According to police accounts cited in Lahore’s Daily Times newspaper today, the shootings took place as the victims “along with other Christians were going home” from Easter church services, rather than at the church itself.
The same article attributed the attack to a “property dispute” between Irshad Masih and the two Dogar brothers.
Station House Officer Mustansar at the Sattokatla police station told CLAAS investigators yesterday that Christians had attacked the assailants first and wounded Zulfiqar Ali, causing the Dogars to start shooting at the Christians “in self-defense.” He also declared that the shooting represented only “a minor issue of land dispute,” insisting that there were “no factors of terrorism involved in it.”
“The police are trying to make this out to be a land dispute,” a CLAAS lawyer investigating the case said, “so that it will not appear to be a terrorist attack against the Christian community.”
Reportedly the local Dogar caste of Muslims dominant in the area have been trying to renege on their ancestors’ property allocation many decades ago, which gave Khamba village’s Christian community the land where they built their church and set up a graveyard.
“Khamba village was originally some distance away from Lahore,” explained one CLAAS lawyer, “but as the city has expanded over the past couple of years, land prices in Wapda Town have shot up perhaps 200 times in value.”
A few months back, the Dogar landlords had demolished some Christian graves with a tractor, insisting that the small community of 60 to 70 Christian families relinquish the graveyard and adjoining church property. “So yes, there was a dispute, but the Christian community had not retaliated,” the CLAAS lawyer said.
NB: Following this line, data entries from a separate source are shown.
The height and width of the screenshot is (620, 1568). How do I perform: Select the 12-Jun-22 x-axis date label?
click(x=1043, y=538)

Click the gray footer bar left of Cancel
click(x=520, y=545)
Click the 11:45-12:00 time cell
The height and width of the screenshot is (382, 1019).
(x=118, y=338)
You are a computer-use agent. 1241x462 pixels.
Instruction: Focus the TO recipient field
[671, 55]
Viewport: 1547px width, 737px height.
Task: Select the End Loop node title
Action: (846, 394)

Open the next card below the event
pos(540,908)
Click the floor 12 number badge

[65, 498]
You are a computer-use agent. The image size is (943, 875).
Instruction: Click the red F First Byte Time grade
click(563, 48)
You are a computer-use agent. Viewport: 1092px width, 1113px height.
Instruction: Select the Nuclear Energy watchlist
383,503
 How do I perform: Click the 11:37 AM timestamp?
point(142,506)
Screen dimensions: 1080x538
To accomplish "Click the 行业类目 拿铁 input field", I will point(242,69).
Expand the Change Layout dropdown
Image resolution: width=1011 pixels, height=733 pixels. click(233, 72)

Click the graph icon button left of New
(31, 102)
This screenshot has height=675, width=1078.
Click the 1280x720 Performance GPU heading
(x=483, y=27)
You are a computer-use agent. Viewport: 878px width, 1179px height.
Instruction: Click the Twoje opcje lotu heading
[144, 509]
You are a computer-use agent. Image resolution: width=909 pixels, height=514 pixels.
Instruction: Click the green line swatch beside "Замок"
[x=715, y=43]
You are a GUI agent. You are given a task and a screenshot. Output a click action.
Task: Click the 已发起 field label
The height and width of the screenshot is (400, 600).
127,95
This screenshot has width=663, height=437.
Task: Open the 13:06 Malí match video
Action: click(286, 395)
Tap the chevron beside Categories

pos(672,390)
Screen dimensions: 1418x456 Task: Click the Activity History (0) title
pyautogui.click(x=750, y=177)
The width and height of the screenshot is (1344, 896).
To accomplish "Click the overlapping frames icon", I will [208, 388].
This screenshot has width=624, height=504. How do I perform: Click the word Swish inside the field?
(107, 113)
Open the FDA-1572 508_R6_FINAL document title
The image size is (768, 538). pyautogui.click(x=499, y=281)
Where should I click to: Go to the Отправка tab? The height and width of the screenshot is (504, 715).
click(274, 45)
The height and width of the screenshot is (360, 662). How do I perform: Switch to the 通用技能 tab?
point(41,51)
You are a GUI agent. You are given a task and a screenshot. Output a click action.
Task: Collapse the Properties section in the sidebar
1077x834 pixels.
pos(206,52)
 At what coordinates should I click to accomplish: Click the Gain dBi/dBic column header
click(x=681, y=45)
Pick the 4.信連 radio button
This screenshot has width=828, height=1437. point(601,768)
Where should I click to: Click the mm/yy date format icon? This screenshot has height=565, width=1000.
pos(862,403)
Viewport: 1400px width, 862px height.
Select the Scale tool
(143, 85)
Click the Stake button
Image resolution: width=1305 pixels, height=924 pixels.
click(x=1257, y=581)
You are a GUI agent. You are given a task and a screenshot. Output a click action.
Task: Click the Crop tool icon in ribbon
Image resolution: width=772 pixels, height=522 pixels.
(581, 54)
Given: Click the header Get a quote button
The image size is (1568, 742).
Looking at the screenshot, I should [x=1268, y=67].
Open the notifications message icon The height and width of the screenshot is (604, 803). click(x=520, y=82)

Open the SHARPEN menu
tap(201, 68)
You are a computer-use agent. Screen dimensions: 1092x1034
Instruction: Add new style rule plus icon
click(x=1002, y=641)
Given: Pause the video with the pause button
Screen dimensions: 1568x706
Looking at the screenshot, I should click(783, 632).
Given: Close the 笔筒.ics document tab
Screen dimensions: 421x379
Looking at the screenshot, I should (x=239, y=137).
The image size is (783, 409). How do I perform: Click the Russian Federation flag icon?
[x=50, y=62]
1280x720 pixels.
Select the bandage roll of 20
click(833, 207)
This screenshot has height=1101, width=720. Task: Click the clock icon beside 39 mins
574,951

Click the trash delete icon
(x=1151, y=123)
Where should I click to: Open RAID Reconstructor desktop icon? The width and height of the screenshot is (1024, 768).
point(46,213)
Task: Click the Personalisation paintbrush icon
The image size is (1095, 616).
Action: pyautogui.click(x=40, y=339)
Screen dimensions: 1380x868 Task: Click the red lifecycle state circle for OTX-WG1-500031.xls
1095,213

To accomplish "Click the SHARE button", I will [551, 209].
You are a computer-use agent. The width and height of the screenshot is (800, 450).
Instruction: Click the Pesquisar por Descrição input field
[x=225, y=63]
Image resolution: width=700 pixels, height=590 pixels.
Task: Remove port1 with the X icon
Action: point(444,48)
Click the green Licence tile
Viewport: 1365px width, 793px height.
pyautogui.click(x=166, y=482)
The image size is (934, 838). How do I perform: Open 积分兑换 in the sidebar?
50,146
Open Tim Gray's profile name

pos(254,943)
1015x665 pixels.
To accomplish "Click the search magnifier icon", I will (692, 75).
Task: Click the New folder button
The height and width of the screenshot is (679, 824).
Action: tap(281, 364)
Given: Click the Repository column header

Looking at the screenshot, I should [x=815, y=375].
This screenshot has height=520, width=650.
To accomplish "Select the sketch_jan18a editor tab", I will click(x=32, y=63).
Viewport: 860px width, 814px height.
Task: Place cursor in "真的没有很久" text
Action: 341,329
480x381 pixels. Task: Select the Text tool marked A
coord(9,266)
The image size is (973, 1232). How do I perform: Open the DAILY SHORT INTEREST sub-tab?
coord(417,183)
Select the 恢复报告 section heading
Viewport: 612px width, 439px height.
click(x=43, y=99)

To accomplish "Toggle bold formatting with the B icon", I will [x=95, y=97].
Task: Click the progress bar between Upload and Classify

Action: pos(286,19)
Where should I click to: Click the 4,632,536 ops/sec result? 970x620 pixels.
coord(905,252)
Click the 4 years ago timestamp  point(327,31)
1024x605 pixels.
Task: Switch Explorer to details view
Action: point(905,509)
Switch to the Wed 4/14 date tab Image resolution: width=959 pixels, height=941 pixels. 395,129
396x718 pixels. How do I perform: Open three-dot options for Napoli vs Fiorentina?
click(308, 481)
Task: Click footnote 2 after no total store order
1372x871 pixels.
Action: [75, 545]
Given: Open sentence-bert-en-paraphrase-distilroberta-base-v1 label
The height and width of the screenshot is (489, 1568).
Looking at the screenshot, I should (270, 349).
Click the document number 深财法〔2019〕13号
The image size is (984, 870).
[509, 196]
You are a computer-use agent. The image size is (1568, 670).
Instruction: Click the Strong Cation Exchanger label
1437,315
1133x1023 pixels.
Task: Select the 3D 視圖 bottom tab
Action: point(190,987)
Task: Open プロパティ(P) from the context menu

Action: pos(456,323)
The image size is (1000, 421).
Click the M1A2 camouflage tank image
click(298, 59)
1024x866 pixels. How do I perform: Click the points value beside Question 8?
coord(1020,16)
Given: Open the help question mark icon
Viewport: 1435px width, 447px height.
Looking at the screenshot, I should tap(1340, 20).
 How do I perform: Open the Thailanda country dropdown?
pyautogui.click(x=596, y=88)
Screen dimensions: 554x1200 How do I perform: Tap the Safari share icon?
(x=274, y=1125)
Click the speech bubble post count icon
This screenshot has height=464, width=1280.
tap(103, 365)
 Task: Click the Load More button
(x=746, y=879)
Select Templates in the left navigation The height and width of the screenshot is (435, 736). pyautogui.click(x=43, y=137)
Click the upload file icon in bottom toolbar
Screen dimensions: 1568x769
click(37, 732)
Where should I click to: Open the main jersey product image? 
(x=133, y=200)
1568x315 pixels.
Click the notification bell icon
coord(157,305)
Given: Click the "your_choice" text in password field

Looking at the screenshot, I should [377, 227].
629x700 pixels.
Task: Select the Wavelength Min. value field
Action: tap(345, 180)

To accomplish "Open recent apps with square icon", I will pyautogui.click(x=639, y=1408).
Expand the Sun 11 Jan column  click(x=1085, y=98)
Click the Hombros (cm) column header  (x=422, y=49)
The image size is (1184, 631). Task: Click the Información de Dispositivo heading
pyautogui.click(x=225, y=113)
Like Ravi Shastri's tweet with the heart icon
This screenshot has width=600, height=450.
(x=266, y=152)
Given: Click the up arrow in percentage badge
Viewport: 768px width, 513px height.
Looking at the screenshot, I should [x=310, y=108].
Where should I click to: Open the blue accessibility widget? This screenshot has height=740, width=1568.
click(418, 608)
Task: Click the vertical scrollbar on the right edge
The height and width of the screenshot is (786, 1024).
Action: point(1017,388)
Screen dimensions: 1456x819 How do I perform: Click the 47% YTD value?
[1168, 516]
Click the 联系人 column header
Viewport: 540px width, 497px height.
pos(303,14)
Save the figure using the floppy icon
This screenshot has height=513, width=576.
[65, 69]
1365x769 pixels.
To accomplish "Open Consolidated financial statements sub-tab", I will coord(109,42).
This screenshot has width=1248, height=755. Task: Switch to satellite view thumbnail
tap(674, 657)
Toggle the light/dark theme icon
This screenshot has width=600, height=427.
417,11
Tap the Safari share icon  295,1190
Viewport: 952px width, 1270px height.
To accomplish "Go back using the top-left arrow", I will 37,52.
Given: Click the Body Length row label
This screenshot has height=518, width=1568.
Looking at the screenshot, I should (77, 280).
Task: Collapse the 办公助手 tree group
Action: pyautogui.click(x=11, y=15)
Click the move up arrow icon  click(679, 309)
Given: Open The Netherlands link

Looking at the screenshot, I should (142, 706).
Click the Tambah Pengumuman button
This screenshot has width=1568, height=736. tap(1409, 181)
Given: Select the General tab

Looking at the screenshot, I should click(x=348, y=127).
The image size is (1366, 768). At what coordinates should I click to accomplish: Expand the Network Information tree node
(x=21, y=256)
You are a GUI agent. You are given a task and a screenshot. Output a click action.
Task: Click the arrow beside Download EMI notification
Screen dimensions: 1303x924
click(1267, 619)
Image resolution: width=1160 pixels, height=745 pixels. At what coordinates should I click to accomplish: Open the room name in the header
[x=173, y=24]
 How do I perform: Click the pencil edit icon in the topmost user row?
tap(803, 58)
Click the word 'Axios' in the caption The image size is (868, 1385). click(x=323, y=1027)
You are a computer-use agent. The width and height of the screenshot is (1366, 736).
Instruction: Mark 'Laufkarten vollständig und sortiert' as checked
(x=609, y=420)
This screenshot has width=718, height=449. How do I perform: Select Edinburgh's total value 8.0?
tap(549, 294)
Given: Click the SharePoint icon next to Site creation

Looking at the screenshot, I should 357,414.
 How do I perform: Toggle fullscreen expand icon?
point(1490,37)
“The government authorities want to show that this is not an act of terrorism, that it was just an individual act, not against the Christian community,” one source told Compass. “But actually, it is terrorism, because terrorism is defined as anything that is done to terrorize people. That’s what they did. They attacked people and started indiscriminate firing upon a congregation of some 150 people!”
John Alexander Mali, Bishop of Lahore of the Church of Pakistan, was expected to attend today’s funeral services for Irshad Masih. Mali has reportedly intervened with authorities on the case, insisting that the assailants be charged under Section 780 of Pakistan’s Anti-Terrorist Act.
In an initial report released today, CLAAS investigators disputed the legality of the formal First Investigation Report (FIR), which they saw being prepared by officials at the police station yesterday in the absence of the deceased’s father, Said Masih.
As the official plaintiff, Said Masih was required by Pakistani law to be present during the writing and signing of the FIR. But police had reportedly spirited the bereaved father away during the afternoon and evening hours of Sunday, while they composed the text of the FIR. Said Masih has since repudiated the FIR for containing untrue and distorted facts.
Pakistan’s other English-language newspapers did not report the Khamba attack. But according to an article in today’s The News, an Islamabad official assured local reporters yesterday that “security was beefed up in all the churches of the district to avert any untoward incident” during Easter observances.
A daily laborer like most of the poor Christians in Khamba village, Irshad Masih is survived by his wife, Fazia, an infant daughter Eman, his parents Said and Kausar Bibi Masih, and two single brothers, Iqbal and Fiaz.